Mensos Tersangka Kasus Suap Bansos, Mahfud Dukung KPK Tangkap Koruptor di Institusi Pemerintah
JAKARTA, iNews.id - Menteri Koordinator Bidang Politik, Hukum dan Keamanan (Menko Polhukam) Mahfud MD mendukung KPK menangkap dan memburu koruptor di institusi pemerintah. Termasuk operasi tangkap tangan (OTT) di Kementerian Sosial (Kemensos).
"Pemerintah mendukung langkah-langkah KPK menangkap dan memburu para koruptor di institusi-institusi Pemerintah, termasuk di KKP, Kemensos, OTT Pemda, dll," kata Mahfud dalam akun Twitternya, Minggu (6/12/2020).
Menurut dia, Presiden Joko Widodo sudah memerintahkan KPK, Kejagung dan Polri tidak takut memerangi korupsi.
"Sejak awal Presiden sudah meminta agar KPK, kejagung, dan Polri tidak rikuh memerangi korupsi asalkan benar dan profesional. Bravo, KPK," ucap dia.

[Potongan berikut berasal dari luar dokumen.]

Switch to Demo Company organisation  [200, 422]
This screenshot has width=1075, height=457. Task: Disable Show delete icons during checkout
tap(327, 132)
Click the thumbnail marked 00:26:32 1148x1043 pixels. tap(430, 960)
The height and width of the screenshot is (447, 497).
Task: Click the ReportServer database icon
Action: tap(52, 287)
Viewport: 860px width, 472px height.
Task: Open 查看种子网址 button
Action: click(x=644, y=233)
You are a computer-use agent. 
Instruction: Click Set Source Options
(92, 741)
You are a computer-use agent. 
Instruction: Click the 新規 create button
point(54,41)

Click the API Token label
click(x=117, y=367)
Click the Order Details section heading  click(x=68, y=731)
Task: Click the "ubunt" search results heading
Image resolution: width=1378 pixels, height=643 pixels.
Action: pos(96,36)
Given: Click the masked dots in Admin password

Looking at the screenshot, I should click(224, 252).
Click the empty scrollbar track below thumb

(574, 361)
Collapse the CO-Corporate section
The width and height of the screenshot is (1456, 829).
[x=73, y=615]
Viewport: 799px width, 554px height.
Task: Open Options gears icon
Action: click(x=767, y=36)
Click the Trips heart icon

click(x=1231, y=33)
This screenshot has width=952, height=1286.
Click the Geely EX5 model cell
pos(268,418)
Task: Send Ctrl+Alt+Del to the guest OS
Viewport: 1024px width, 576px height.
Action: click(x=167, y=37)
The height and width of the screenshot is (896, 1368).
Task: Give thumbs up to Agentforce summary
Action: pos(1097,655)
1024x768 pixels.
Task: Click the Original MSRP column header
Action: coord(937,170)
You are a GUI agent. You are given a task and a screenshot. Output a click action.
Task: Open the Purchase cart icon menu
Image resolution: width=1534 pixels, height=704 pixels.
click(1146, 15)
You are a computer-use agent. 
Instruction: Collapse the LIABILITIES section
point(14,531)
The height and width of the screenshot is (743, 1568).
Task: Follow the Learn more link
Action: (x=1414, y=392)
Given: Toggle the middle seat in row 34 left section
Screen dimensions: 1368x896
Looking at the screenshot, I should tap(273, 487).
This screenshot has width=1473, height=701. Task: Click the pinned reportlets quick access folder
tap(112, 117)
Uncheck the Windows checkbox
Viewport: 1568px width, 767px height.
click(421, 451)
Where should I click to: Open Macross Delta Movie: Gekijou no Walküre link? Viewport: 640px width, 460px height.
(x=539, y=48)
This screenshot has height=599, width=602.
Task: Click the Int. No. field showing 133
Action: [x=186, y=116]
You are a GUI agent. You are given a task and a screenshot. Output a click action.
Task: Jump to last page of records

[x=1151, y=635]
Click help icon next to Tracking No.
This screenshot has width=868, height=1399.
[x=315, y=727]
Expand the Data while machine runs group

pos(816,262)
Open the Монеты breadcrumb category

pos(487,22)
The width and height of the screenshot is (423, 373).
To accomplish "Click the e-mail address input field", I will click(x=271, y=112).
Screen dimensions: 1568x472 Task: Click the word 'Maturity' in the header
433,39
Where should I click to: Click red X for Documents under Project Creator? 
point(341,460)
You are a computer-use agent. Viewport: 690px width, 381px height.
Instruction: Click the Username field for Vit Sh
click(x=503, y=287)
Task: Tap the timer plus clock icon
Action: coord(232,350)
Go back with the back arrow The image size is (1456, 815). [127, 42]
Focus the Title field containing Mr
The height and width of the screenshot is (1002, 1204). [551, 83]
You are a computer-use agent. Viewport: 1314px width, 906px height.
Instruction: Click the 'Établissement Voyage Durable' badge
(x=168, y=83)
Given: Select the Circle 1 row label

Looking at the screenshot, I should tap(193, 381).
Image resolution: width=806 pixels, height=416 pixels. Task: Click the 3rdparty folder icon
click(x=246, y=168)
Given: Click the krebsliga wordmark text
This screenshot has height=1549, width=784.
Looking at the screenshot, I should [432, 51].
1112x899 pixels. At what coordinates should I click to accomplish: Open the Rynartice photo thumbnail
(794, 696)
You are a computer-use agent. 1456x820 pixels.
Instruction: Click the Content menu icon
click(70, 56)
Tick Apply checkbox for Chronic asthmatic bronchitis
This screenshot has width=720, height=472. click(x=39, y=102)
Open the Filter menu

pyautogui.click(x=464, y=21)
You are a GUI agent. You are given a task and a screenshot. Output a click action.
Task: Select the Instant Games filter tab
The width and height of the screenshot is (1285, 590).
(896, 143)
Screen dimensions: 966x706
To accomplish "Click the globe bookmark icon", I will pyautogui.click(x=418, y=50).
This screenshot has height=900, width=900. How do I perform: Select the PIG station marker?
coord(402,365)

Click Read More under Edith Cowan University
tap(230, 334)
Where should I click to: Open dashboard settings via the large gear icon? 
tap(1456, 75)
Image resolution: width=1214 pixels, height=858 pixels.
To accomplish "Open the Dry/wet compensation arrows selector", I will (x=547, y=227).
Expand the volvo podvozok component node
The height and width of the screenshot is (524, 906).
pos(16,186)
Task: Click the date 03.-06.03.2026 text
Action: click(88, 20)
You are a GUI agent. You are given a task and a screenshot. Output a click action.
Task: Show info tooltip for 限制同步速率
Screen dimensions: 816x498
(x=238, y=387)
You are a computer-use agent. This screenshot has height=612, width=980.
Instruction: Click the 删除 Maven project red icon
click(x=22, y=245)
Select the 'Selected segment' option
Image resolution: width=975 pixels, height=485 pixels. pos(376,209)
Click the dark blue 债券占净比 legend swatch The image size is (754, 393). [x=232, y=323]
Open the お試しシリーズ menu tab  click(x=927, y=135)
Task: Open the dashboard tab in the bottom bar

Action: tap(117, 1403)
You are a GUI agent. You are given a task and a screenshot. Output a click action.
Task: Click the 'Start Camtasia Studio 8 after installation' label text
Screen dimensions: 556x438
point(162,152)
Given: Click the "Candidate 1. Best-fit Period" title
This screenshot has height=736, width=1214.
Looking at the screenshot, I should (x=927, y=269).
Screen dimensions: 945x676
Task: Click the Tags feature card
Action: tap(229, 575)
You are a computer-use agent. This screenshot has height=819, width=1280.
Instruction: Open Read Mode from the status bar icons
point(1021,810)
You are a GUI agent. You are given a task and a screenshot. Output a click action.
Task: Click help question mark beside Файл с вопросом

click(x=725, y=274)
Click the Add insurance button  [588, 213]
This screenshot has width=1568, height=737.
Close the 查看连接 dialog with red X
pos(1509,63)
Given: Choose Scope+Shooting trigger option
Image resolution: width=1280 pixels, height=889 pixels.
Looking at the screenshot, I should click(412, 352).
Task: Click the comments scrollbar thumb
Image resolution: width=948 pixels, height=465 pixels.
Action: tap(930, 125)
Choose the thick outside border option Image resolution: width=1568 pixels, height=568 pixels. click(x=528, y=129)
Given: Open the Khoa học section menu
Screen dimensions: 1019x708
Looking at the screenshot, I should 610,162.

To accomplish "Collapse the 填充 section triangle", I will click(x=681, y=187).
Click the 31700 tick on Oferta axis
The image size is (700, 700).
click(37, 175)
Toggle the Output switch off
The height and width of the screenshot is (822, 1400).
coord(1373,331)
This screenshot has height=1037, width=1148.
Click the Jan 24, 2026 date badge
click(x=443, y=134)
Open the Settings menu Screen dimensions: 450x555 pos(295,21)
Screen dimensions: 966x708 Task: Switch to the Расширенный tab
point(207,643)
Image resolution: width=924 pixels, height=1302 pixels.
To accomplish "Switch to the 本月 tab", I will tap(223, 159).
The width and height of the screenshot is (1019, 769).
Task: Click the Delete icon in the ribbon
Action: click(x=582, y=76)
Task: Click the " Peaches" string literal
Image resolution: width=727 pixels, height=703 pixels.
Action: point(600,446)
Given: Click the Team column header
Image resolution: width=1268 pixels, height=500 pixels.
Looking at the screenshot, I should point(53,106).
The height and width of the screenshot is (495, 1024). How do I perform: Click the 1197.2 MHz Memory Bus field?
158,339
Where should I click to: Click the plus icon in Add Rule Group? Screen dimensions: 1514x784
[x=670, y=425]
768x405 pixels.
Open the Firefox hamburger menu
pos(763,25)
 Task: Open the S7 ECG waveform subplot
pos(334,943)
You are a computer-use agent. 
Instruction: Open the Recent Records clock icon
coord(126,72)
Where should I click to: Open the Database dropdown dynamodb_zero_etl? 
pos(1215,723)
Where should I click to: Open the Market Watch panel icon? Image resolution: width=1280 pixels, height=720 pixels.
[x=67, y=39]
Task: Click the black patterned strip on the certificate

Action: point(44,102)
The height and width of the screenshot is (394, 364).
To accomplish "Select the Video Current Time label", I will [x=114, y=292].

Uang Suap Rp14,5 Miliar untuk Mensos Juliari Disiapkan dalam 7 Koper, 3 Ransel, dan Amplop
Sebelumnya, KPK telah menetapkan lima orang tersangka kasus dugaan suap terkait pengadaan paket bansos berupa sembako untuk penanganan Covid-19 di wilayah Jabodetabek. Kelima tersangka itu yakni, Mensos Juliari P Batubara. Kemudian, PPK Kemensos, Matheus Joko Santoso dan Adi Wahyono serta dua pihak swasta pemberi suap yakni Ardian IM (AIM), Harry Sidabuke (HS).
Juliari diduga menerima suap terkait pengadaan bantuan sosial (bansos) berupa paket sembako untuk penanganan Covid-19 di wilayah Jabodetabek. Dia diduga mendapat “jatah” sebesar Rp17 miliar dari pengadaan paket bansos Covid-19.
Jadi Tersangka, Pejabat Kemensos Catut Rp10.000 per Paket Bansos Covid-19
Dari jumlah tersebut, sebanyak Rp8,2 miliar diduga telah diterima politikus PDIP itu dari pengadaan bansos periode pertama. Juliari dikatakan bakal mendapat jatah lagi sebesar Rp8,8 miliar pada pengadaan paket bansos periode kedua.
Atas perbuatannya, tersangka Matheus Joko Santoso, dan inisial AW disangkakan melanggar Pasal 12 huruf a atau Pasal 12 huruf b atau Pasal 11 dan Pasal 12 (i) Undang-Undang Pemberantasan Tindak Pidana Korupsi juncto Pasal 55 Ayat (1) ke-1 KUHP.
Sementara, tersangka Juliari Batubara disangkakan melanggar Pasal 12 huruf a atau Pasal 12 huruf b atau Pasal 11 Undang-Undang Pemberantasan Tindak Pidana Korupsi juncto Pasal 55 Ayat (1) ke-1 KUHP.
Sedangkan para tersangka pemberi suap disangkakan melanggar Pasal 5 Ayat (1) huruf atau Pasal 5 Ayat (1) huruf b atau Pasal 13 Undang-Undang Pemberantasan TIndak Pidana Korupsi.